Tuesday, January 26, 2016

Map Baking

This is the tutorial on map baking in Maya. During the tutorial, I learned mainly about normal maps, id maps, and ambient occlusion maps.


To start, I move all the pieces of the revolver far from each other.



Next, I selected faces and changed colors according to the different materials the object would have, to differentiate them.


This is when the color coding is mostly done. I still have yet to do a couple small parts, but this is mostly done. From here, I will move on to maps.



Here's the menu with settings for the maps. Basically, you pick the geometry you want to have the maps, pick the geometry that will be the source, pick a map type, and then set the other settings according to what you want done.
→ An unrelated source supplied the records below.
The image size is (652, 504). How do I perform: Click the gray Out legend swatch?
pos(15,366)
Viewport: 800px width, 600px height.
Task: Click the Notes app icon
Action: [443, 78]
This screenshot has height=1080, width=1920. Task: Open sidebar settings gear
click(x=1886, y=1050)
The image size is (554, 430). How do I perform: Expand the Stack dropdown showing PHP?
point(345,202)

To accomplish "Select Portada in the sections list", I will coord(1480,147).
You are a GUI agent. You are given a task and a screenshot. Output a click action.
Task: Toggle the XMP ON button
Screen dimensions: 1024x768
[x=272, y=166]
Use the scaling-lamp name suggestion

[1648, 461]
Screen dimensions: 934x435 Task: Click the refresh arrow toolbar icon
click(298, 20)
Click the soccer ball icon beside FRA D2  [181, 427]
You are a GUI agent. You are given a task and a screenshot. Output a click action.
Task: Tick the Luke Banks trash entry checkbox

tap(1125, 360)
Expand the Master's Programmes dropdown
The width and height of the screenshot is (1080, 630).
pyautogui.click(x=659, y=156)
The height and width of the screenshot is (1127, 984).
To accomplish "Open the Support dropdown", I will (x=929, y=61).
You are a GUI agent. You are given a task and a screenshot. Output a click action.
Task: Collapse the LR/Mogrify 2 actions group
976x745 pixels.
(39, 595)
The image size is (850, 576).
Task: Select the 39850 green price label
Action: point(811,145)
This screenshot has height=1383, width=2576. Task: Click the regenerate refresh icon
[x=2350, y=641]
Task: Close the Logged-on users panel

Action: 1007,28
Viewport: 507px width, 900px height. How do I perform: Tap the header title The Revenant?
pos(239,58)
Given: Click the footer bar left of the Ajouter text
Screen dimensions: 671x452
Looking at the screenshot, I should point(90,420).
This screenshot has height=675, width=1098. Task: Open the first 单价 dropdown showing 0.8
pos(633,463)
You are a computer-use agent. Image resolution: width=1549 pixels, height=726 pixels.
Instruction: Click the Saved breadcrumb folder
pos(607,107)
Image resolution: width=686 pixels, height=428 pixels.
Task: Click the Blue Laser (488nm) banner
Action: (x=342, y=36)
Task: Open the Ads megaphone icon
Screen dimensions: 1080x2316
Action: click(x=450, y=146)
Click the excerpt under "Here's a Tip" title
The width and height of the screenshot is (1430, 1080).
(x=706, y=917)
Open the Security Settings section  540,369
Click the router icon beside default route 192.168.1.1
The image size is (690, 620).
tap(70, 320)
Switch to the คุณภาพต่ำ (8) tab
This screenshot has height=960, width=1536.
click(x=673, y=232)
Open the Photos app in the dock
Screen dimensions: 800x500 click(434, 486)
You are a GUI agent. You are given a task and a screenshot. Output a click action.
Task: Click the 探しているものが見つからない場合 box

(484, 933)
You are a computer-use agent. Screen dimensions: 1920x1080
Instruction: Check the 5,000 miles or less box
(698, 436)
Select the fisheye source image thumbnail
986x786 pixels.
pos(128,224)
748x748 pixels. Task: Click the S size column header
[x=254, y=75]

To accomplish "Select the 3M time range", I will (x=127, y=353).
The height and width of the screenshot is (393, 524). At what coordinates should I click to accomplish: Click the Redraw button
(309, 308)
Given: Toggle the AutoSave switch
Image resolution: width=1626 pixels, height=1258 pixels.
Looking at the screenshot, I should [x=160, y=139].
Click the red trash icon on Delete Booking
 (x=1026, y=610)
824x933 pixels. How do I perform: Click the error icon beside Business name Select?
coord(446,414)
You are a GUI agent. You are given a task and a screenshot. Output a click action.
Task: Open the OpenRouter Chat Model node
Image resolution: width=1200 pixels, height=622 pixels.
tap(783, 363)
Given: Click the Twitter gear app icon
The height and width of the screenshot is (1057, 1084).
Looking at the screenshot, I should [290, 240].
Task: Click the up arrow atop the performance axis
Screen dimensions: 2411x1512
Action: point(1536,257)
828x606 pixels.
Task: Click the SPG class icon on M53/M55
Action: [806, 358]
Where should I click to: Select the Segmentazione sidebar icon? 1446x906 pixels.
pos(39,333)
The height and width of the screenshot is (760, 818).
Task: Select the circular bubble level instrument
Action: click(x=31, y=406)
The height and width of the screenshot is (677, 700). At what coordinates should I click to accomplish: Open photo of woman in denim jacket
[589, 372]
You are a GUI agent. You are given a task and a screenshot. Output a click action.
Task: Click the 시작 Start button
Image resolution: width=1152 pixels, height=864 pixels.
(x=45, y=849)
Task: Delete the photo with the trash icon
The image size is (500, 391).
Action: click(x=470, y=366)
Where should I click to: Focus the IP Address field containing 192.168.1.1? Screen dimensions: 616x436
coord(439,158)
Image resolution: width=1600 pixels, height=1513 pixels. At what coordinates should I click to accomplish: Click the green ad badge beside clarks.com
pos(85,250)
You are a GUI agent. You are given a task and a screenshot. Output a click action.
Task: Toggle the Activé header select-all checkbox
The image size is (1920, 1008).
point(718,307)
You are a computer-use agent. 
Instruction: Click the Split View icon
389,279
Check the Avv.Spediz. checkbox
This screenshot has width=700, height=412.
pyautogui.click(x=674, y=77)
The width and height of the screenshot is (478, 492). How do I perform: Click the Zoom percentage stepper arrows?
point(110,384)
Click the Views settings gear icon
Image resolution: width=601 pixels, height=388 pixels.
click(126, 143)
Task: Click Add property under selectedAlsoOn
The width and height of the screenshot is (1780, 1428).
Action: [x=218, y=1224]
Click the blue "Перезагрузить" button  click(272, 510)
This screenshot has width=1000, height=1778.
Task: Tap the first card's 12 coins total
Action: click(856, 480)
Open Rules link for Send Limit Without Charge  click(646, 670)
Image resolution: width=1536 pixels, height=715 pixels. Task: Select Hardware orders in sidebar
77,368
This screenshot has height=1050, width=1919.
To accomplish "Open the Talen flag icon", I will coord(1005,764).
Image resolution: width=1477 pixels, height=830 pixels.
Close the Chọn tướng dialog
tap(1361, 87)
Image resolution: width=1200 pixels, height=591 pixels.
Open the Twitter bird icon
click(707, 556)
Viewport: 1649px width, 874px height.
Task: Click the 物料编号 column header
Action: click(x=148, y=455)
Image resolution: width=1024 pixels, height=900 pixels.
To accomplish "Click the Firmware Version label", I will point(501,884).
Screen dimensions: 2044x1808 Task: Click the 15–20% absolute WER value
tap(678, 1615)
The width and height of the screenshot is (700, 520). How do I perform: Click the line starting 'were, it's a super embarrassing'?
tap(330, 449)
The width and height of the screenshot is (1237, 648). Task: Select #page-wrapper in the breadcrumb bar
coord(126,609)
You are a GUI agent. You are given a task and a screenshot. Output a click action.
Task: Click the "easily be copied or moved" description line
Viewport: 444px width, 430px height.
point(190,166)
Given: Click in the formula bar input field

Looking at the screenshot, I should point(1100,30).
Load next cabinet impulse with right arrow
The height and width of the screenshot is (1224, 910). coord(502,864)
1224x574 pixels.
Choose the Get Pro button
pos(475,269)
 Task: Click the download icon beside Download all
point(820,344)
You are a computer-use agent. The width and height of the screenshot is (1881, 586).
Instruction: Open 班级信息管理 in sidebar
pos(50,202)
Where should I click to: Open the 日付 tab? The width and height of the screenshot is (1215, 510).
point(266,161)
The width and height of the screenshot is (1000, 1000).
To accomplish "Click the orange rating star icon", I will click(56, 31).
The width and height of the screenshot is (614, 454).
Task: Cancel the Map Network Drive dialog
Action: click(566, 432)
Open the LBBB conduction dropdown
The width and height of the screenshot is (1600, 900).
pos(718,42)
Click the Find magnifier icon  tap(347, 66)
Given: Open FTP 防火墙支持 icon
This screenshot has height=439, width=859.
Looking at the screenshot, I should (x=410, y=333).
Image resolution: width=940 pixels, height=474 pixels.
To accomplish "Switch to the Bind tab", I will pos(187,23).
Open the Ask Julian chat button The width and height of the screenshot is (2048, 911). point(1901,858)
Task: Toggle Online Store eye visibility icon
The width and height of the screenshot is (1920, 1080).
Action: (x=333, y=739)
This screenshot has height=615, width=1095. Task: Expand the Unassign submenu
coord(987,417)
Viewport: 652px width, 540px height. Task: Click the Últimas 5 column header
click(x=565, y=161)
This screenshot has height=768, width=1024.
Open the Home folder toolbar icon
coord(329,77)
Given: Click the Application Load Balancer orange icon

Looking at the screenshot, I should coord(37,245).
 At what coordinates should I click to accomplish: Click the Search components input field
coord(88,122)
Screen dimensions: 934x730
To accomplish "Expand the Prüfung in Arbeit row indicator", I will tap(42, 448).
This is after a map was applied, with the high-poly model hidden.



Here is the low-poly model after having an id map and a normal map assigned to it. It shows some of the more fine detail while still keeping a low poly count. Incredibly useful.



This is after applying the final map, the ambient occlusion map.

Overall, learning maps has been very interesting. So far in my work I've never really considered poly-count and using maps to preserve detail while keeping the poly count lower. I am very interested in the ambient occlusion map because it can make your models look wonderful without being textured. I've seen tons of models online that look to have a physical, almost plastic quality that looks great. If i understand correctly, they're just models rendered with ambient occlusion, so I will definitely be experimenting more with that.